I read a recent article on titled “How to know when it’s time to dump Excel for BP&F software”, authored by Linda Rosencrance. It lists and explains seven distinct signs showing that it is a good idea to move away from spreadsheets to a more robust and dedicated planning, budgeting and analysis solution.

The seven compelling points mentioned in this article should be enough to convince any person who is responsible for developing and maintaining a corporate budget that other, much better tools exist for use in this important process. Finance management should also recognize the drawbacks inherent in a spreadsheet-based process and push for an immediate change.

In recent years I’ve seen many organizations of various sizes make the transition. I’m also seeing an interesting phenomenon developing:  While the change away from spreadsheets is fundamentally good and meant to result in positive benefits to many individuals and several finance functions in the company, there are solutions on the market today that, in my opinion, entirely missed the point of developing a non-spreadsheet, dedicated planning, budgeting and BI software application.

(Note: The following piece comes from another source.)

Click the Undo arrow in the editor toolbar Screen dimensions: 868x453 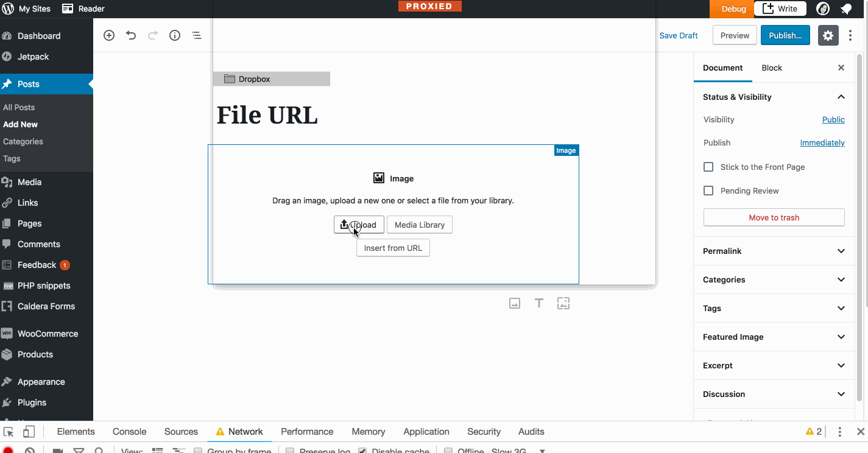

On the surface it seems that moving the application into a database environment is the right thing to do; however, beneath the surface there seems to be something very obvious:  Users are still required to design and place formulas, functions and links in various places in the application in order to build a model and get meaningful results. In a sense, this is quite similar to working in a spreadsheet-based environment with its many pitfalls and shortcomings, some of which are:

  1. Substantial programming of formulas and links, with or without the help of outside consulting. Inevitable introduction of programming and formula errors into the model.
  2. Complex and cumbersome maintenance of the model, especially if there are changes to the business (e.g., new product lines, locations, mergers and acquisitions).
  3. Systemic and comprehensive internal control environment (change management) must be maintained in order to mitigate risks inherent in use of formulas, functions and links in spreadsheets used for financial applications. This is unlikely to exist even in larger organizations.
  4. Costly implementation, considering substantial outside consulting and company employees’ time.

For the reasons mentioned above I always encourage users to fully evaluate the different options they have once the decision to move away from a spreadsheet method has been made. Just moving away from spreadsheets may be very compelling for the seven reasons given in the referenced article, but unless the alternative is carefully researched, companies may find themselves in the same situation they were trying to get away from in the first place.

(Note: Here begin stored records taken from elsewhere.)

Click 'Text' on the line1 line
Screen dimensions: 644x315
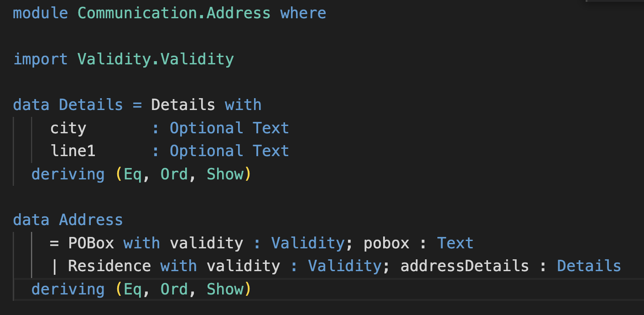click(x=271, y=151)
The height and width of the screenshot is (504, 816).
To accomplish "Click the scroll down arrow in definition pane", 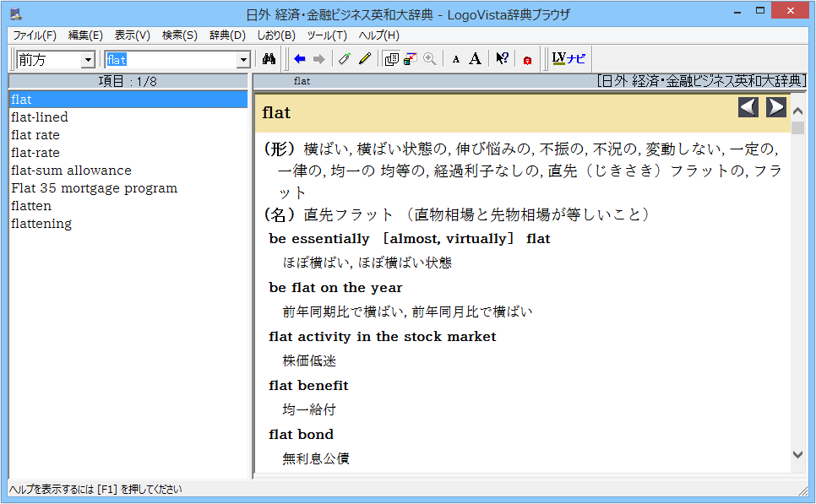I will 797,454.
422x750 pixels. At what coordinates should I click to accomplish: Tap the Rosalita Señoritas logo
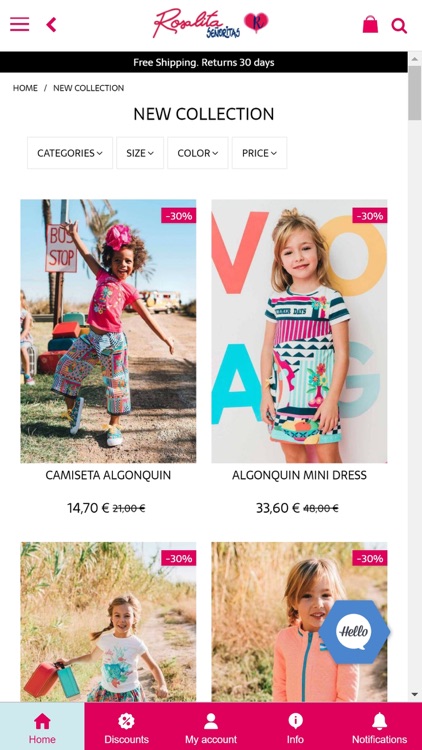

Readers of this blog know that I’ve been writing about a specific solution I like: Budget Maestro from Centage Corporation (, and for a good reason (actually many good reasons).  One of the main reasons I like this application is that it is a true departure from use of spreadsheets.

It is evident to me that the designers of Budget Maestro made a conscious decision to not only rid this process from use of traditional spreadsheets (for the obvious benefits listed in the above article), but also to never force users to apply a single formula, function or link in the entire product. To me this is a very significant departure from the traditional process, including many of the database-based solutions. The four solution shortcomings listed above simply do not exist with the use of Budget Maestro.

Knowing that Budget Maestro is a comprehensive product with several pre-programmed dedicated business modules, and not having to input a single formula, it makes it so much more appealing to anyone thinking of moving away from spreadsheets.

And this makes it very hard to come up with a reason why this product, and perhaps other solutions (I personally have not seen any yet) that are a true departure from spreadsheets should not be selected.